As a kid, I played shortstop and second base in baseball, and became good at short-hopping groundballs. In tennis, hitting a half-volley when approaching the net feels natural to me. Also, as I've been working on a more "modern" forehand, I've notice similarities between this stroke and the baseball swing.

Tyro
 

Kaptain Karl

Hall Of Fame
I still believe my overhead -- especially when running down an offensive lob and jump-spin-scissor kicking the shot -- was helped greatly because I developed a keen awarness of my body's position in space from two "sports": springboard diving and ... ballet.

Karate did not help with mechanics, but I have *great* stamina ... and recovery time from all the vigorous training in the martial arts.

I need to invent a tennis kata off the diving board (and hope my leotards don't give me a wedgie in the process). Man! I'd be the BEST at *that* sport...!

- KK
 

gmlasam

Hall of Fame
I played football. Football helped me how to train and condition which I transfered over to tennis, and eventually as a daily lifestyle routine. The sprinting exercises we did in football and running the tires helped with speed and agility for tennis. The motion of throwing the football certainly helped with my tennis serve.
 

drakulie

Talk Tennis Guru
Playing baseball at a fairly high level really helped me with the serve, and with my return of serve.

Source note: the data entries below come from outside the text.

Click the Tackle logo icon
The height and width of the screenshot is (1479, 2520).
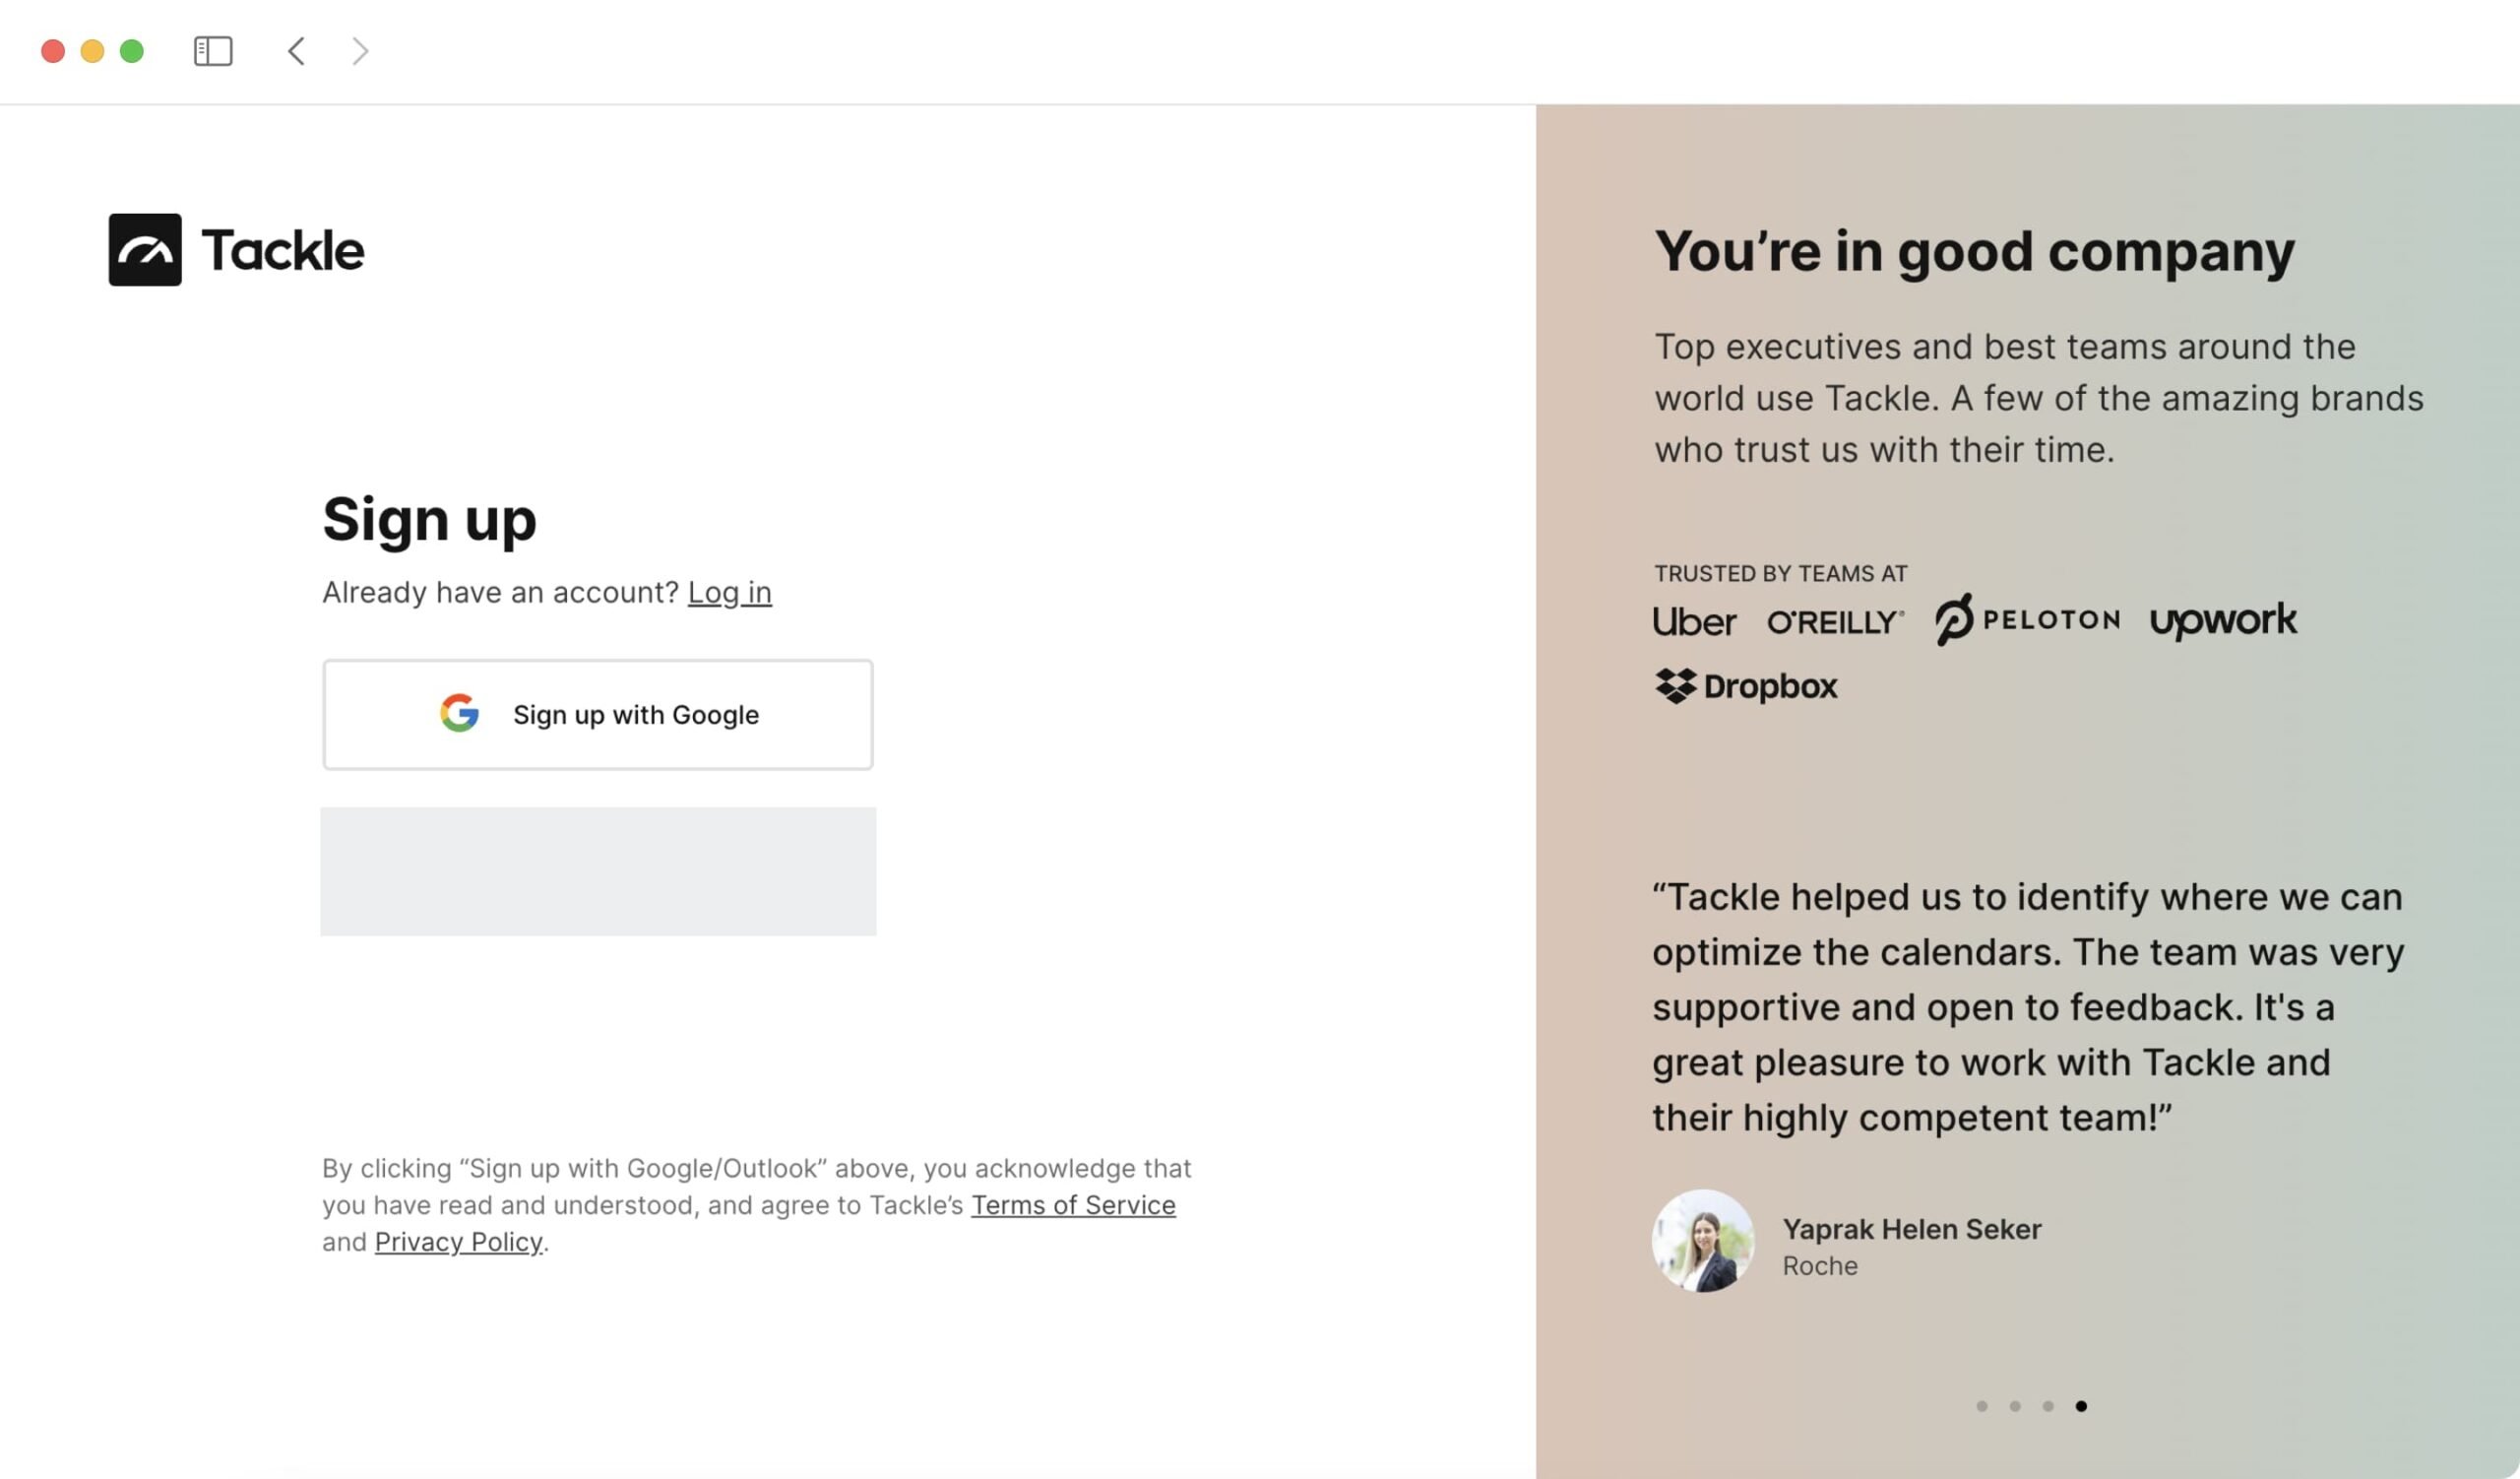pos(145,249)
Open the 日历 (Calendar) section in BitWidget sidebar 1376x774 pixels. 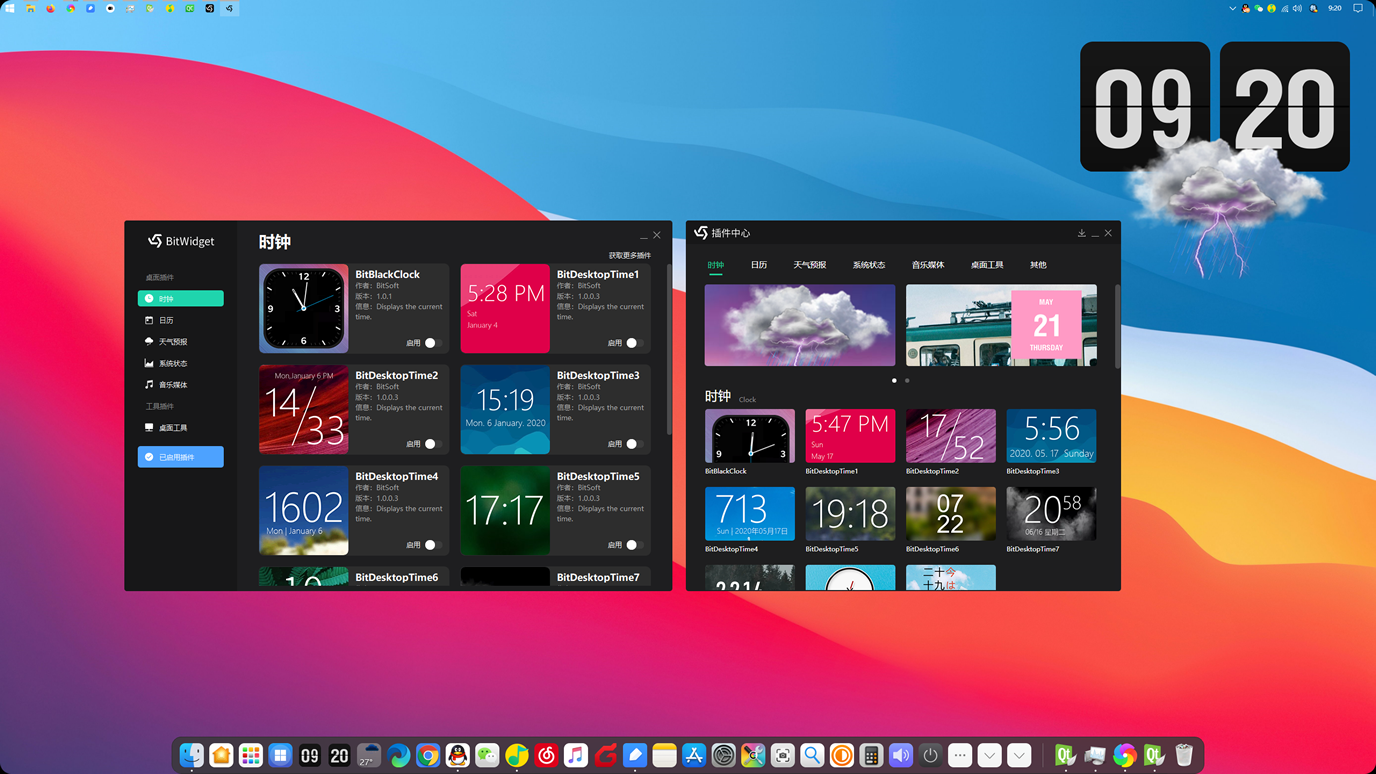coord(180,319)
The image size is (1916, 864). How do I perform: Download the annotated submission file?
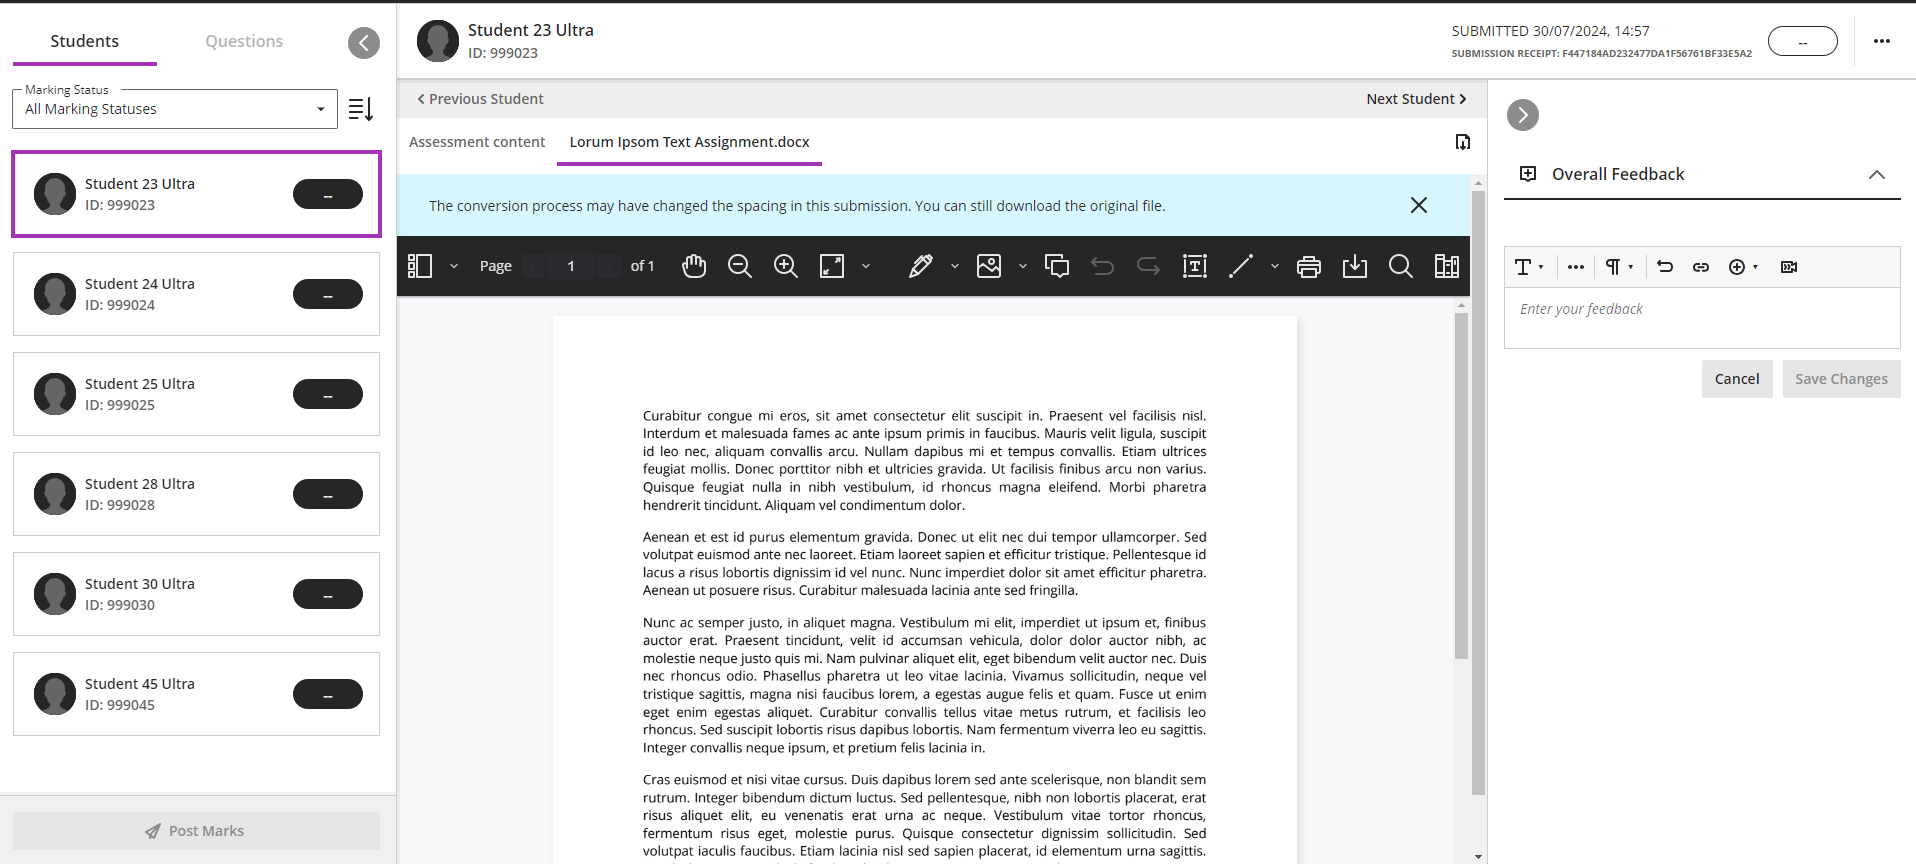(x=1354, y=266)
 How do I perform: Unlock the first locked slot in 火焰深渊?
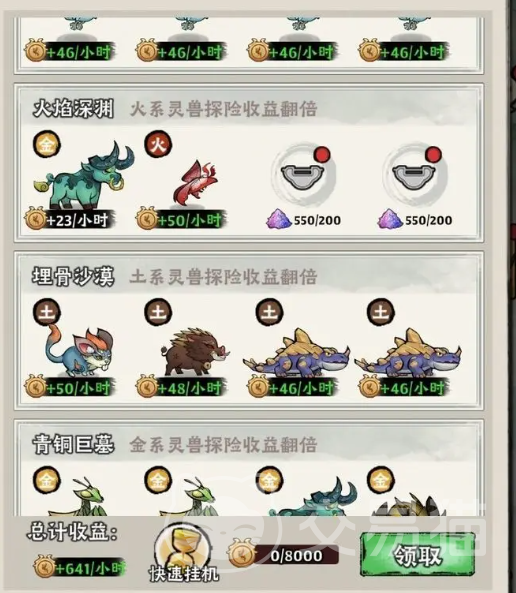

After hitting baseballs coming at me at 85+, returning serves even at 100 mph with a pretty big racquet head (compared to a bat) seems fairly easy .
 

TheViking

New User
I believe my boxing helps my tennis. The some of the footwork is similar, the anaerobic conditioning comes in handy, wrist and forearm strength are solid and driving from the legs, through the hips is similar in both throwing a hook or cross and hitting a groundstroke. It also helps when settling a close line call... just kidding :)

Where it doesn't help is my weight class. Since I'm a heavy weight, sprinting around the court for 3 hrs can definitely take a lot out of me, but then again, that can help my boxing and it sure beats jogging.
 

volleyman

Semi-Pro
Basketball really helps my tennis. Particularly on defense, you need to stay low, keep your feet moving, and be ready to move in all directions. You need to move quickly, but under control.

For me, basketball also helps my overall endurance, and the series of short sprints that is a game of hoops is good training for a tennis match. Finally, driving the lane, rebounding and all the other jumping improves explosiveness and kinesthetic awareness (awareness of one's body in space).